Yes this is Margaret McNeil Ballard, the mother of 11 children.  She died July 21, 1918.  Her life was crowned with sacrifice and service, a truly noble, wonderful woman.  No small wonder that her son Melvin J. was such an inspiring Apostle.

And again, There is a sweet little lady who visited in our home many times when I was a youngster.  She is a granddaughter of President Brigham Young and a Pioneer Canada Baby.  She lived and endured all of the excitements and hardships of pioneer life in a new country.  She recalls often the humble log cabin which was her home in Cardston as a small girl.  She has known the heartaches of war as her husband served his country and her son was killed while serving as a pilot in the RCAF. What happy memories we have of her and her family as we often spent our holidays together in the hills west of Claresholm fishing, a sport my father loved.
She has been a guide and blessing to her husband and family and of her and his mother her husband has said, “ I cannot refrain from speaking of my angel mother who, when I was a little child, had faith in my destiny and all through my life helped me to believe and try to be worthy of it… I would be ungrateful if I did not acknowledge that Zina Card Brown, my beloved wife, is more responsible for my being here today than I.. To these two women, I am profoundly grateful and thank God for their lives and their influence on my life.”

Zina Card Brown

And I think again of another mother who came to this new country as a young bride, who lived the first winter in a tent banked to withstand the cold blizzards, one who faithfully served the Lord in building up His kingdom here.  I well remember her services in the Relief Society in times of births and deaths.  Many times when no doctor could arrive, she attended the Mother and the new born babe and all this on top of her responsibilities of a mother with 6 sons and 3 daughters.  I recall her enthusiastic reports of experiences as she served as Stake Primary President and had many exciting time s with President Brown in the early days of our Stake as she travelled from Burdett to Rosemary to Calgary, Champion and Stavely.  One time with her son Leo, a baby of 3 months, the sleigh upset on way to Pine Coulee with Sister Standford but they filled the assignment.
She entertained many Church Leaders in her home as her husband served as Bishop of the Starline Ward and Champion Branch. Whiskers frozen.  Later on the High Council and as Patriarch.
Through disappointments, privations illness and death, I’ve never heard her complain.  At the death of her husband nearly 26 years ago, it was she who comforted and carried on.

Yes I must strive always 

To make my standards of life noble and fine 
With you for a mother, dear mother of mine… Bessie Toone.

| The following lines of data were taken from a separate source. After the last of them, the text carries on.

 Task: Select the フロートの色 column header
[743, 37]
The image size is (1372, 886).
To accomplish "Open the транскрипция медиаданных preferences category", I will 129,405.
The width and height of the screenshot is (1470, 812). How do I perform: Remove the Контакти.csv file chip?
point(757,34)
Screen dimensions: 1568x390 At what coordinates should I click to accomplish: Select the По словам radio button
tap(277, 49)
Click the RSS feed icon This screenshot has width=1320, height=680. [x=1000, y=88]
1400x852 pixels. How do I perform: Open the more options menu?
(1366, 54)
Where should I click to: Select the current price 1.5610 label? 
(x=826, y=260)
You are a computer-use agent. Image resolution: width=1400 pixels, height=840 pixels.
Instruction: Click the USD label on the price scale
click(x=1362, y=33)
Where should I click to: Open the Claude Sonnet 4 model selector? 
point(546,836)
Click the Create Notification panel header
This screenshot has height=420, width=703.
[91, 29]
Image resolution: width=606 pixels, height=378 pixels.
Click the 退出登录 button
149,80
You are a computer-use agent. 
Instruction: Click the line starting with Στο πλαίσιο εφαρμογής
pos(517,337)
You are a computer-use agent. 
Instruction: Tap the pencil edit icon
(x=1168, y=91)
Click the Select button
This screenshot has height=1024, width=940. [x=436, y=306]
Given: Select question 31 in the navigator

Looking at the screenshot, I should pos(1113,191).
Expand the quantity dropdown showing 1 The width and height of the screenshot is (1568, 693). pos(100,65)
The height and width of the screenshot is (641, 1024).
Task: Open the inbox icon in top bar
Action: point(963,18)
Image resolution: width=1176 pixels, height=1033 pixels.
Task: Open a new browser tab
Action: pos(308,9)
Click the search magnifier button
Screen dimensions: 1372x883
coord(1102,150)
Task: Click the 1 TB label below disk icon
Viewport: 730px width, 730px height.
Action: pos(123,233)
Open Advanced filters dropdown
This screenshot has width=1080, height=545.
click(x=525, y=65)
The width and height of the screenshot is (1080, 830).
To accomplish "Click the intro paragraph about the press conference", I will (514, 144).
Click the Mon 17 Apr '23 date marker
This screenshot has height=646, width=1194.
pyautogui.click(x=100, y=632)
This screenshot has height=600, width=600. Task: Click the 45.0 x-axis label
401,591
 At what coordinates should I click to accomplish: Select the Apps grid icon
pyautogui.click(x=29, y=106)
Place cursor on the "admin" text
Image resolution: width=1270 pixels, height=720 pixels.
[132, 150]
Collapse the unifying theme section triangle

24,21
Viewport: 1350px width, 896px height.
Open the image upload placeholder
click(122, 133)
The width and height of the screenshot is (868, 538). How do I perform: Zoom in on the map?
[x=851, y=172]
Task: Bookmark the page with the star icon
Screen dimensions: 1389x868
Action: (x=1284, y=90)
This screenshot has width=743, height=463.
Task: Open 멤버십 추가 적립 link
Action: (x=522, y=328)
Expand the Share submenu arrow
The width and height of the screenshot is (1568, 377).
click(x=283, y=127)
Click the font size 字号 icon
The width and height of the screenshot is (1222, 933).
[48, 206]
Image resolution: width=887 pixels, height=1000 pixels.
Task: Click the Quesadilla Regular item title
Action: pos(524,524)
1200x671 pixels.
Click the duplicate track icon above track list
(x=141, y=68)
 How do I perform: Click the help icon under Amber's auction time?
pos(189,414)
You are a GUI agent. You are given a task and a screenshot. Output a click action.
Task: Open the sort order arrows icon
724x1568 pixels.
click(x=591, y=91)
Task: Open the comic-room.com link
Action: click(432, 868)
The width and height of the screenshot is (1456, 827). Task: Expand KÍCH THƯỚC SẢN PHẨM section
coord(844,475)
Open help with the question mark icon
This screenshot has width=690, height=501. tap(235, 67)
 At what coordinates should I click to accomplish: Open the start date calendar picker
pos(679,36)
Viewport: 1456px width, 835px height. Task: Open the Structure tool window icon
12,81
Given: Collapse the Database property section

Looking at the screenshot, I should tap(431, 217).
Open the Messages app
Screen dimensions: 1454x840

Bessie Toone in her rock garden

President McKay has said,
If you order a white carnation, your mother will be pleased.
If you write her a letter of appreciation and love, she’ll shed tears of happiness.
But if you keep the spotless character and purity of soul she has given you, she will rejoice as the most blessed of mothers.
Yes, a Mother’s heart is always with her children.

President Joseph F. Smith has said, “Every boy thinks or should think that his mother is the best… the noblest woman in the world.  When that mother has in her heart the love of the Gospel and is devoted to the Church, then her example and teachings deeply impress her teachings.”  [note: see back but nothing was written there]
Yes as our President has said,  “True Motherhood is one of the answers to the world’s greatest need. “

I’m thankful for my dear wonderful mother and pray that our Father in Heaven will bless Mothers everywhere.


I'm blessed to be a daughter, grand daughter and great granddaughter of wonderful mothers. To end off, here's a picture of me with all 3 of these women I have to look up to!

Mom, Grandma and Great Grandma (or Sheila Rhodes, Hannah Puzey and Bessie Toone) with me!